On an encouraging tone is the ‘Russel-Einstein Manifesto’ denouncing use of nuclear weapons. But again, with sobering realities of Nuclear consequences.

“It is stated on very good authority that a bomb can now be manufactured which will be 2,500 times as powerful as that which destroyed Hiroshima. Such a bomb, if exploded near the ground or under water, sends radio-active particles into the upper air. They sink gradually and reach the surface of the earth in the form of a deadly dust or rain. It was this dust which infected the Japanese fishermen and their catch of fish. No one knows how widely such lethal radio-active particles might be diffused, but the best authorities are unanimous in saying that a war with H-bombs might possibly put an end to the human race. It is feared that if many H-bombs are used there will be universal death, sudden only for a minority, but for the majority a slow torture of disease and disintegration.”

The Eulogy of Robert F. Kennedy given by his brother, Edward ‘Teddy’ Kennedy, is a moving one. But the words that stick to my mind are:

“This is the way he lived. My brother need not be idealized or enlarged in death beyond what he was in life, to be remembered simply as a good and decent man, who saw wrong and tried to right it, saw suffering and tried to heal it, saw war and tried to stop it”.
“As he said many times, in many parts of this nation, to those he touched and who sought to touch him:
“Some men see things as they are and say why.
I dream things that never were and say why not.”

And there is this chilling quote from John Kerry from his speech “Against the War in Vietnam”:

“The country doesn’t know it yet, but it has created a monster, a monster in the form of millions of men who have been taught to deal and to trade in violence, and who are given the chance to die for the biggest nothing in history; men who have returned with a sense of anger and a sense of betrayal which no one has yet grasped”.

I was greatly inspired by these lines by Jesse Jackson in his 1988 Atlanta, Georgia speech titled ‘Keep Hope Alive’:

“As for Jesse Jackson: "I'm tired of sailing my little boat, far inside the harbor bar. I want to go out where the big ships float, out on the deep where the great ones are. And should my frail craft prove too slight for waves that sweep those billows o'er, I'd rather go down in the stirring fight than drowse to death at the sheltered shore. We've got to go out, my friends, where the big boats are.”

And this one:

“At 3 o'clock on Thanksgiving Day, we couldn't eat turkey because momma was preparing somebody else's turkey at 3 o'clock. We had to play football to entertain ourselves. And then around 6 o'clock she would get off the Alta Vista bus and we would bring up the leftovers and eat our turkey -- leftovers, the carcass, the cranberries -- around 8 o'clock at night. I really do understand.

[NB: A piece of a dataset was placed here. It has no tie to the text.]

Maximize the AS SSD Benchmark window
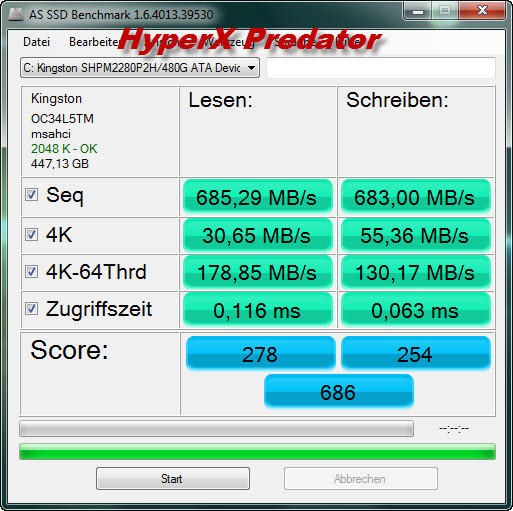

Every one of these funny labels they put on you, those of you who are watching this broadcast tonight in the projects, on the corners, I understand. Call you outcast, low down, you can't make it, you're nothing, you're from nobody, subclass, underclass; when you see Jesse Jackson, when my name goes in nomination, your name goes in nomination.

I was born in the slum, but the slum was not born in me. And it wasn't born in you, and you can make it.”

Finally, this moving speech by Ryan White, the Indiana Schoolboy who contracted HIV/AIDS in 1984 when he was given a blood transfusion during an operation to remove part of his lung.

“My name is Ryan White. I am sixteen years old. I have hemophilia, and I have AIDS….
This brought on the news media, TV crews, interviews, and numerous public appearances. I became known as the AIDS boy. I received thousands of letters of support from all around the world, all because I wanted to go to school. Mayor Koch, of New York, was the first public figure to give me support. Entertainers, athletes, and stars started giving me support. I met some of the greatest like Elton John, Greg Louganis, Max Headroom, Alyssa Milano (my teen idol), Lyndon King (Los Angeles Raiders), and Charlie Sheen. All of these plus many more became my friends, but I had very few friends at school. How could these people in the public eye not be afraid of me, but my whole town was?”

I think that Ryan’s Speech helped a great deal in fighting stigmatization. Though he died in April 8 1990, aged 18, Alan writes that “his short life made an extraordinary impact”.